We are always working to improve our services and provide users with the best possible experience. This page outlines
pertinent information for API users about product changes. Please email us with any feedback or questions.
November 2012 Release
This page contains:
In order to provide an adequate amount of time for iThenticate’s custom built or MTS integrators to test our new upload processing system a beta testing period is available to our customers before we move everyone over to the new process. This beta testing period will last until January 2014. We suggest testing the upload process via your current API setup as we believe, for most customers, that no change is required to your API process in order to successfully use the new upload processing system.
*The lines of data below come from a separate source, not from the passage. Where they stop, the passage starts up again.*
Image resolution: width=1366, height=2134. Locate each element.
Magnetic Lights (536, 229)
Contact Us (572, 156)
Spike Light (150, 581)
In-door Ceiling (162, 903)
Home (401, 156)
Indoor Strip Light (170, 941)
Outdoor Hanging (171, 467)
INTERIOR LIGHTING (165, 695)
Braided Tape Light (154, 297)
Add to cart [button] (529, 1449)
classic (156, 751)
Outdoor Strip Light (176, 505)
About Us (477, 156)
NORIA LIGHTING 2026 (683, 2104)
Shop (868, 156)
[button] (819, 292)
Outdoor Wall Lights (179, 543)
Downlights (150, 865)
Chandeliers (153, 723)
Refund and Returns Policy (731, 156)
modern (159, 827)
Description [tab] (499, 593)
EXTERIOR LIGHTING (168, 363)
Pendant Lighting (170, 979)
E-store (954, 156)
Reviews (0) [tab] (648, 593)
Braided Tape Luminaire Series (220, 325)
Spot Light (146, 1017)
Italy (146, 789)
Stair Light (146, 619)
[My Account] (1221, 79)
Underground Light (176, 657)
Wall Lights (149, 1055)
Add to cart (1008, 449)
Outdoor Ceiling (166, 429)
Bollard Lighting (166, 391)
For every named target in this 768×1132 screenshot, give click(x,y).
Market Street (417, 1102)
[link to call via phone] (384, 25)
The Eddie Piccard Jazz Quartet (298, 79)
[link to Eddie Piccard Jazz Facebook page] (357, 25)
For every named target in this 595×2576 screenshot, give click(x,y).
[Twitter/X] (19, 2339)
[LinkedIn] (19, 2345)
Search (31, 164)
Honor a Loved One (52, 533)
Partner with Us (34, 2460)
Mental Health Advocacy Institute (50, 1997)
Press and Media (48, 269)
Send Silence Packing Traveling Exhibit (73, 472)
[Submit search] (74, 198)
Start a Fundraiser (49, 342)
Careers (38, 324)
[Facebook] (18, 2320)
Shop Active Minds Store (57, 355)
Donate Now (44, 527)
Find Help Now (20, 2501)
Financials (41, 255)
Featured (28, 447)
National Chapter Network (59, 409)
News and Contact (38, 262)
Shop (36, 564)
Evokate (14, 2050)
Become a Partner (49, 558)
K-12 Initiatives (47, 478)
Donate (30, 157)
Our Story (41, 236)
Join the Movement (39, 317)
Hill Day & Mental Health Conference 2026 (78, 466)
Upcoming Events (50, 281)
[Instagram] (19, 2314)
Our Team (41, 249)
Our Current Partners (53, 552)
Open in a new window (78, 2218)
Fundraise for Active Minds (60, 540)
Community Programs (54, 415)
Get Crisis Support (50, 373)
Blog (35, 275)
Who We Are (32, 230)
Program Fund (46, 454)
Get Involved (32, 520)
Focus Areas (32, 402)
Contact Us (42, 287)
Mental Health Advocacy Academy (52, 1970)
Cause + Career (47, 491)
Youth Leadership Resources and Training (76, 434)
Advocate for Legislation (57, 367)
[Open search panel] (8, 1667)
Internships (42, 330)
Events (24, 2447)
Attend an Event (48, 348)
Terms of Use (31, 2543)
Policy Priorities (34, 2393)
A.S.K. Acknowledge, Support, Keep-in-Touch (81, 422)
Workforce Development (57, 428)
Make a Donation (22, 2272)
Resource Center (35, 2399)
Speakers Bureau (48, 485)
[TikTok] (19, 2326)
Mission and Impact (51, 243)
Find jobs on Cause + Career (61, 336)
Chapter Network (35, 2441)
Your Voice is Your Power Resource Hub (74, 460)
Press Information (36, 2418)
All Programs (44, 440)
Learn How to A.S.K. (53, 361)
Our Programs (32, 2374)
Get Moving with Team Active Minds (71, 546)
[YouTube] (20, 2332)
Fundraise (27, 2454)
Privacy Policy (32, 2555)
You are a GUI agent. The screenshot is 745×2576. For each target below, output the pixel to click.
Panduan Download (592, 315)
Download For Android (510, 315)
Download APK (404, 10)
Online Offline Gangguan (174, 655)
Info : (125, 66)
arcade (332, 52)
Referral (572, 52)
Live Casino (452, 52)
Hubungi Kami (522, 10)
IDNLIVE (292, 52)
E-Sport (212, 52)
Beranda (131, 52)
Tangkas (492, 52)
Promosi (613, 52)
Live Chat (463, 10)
Please download the provided test files and follow the recommended test cases below to ensure that your integration works properly with the new upload processing system.
To test the upload processing system, API integrations will need to set a specific flag, an XMLRPC boolean flag in the "document.add" method called “non_blocking_upload”.
<member>
<name>non_blocking_upload</name>
<value><boolean>1</boolean></value>
</member>
This is an XMLRPC structure member to include along with the existing “submit_to”, “folder”, and “uploads” members.
The effect of adding this flag will be that the “document.add” method will return more quickly. Your code should then examine the “is_pending” flag returned in the “document.get” method. There is no change to the XMLRPC response returned by the “document.add” method.
Your code will then call the “document.get” method and should inspect the “is_pending” flag of the response. When this flag is no longer true then there will either be a “parts” array that includes the ID of the completed report, or an “error” string element that provides the reason that the document could not be processed.
The following are examples shown are abstract representations of the XMLRPC data structures returned.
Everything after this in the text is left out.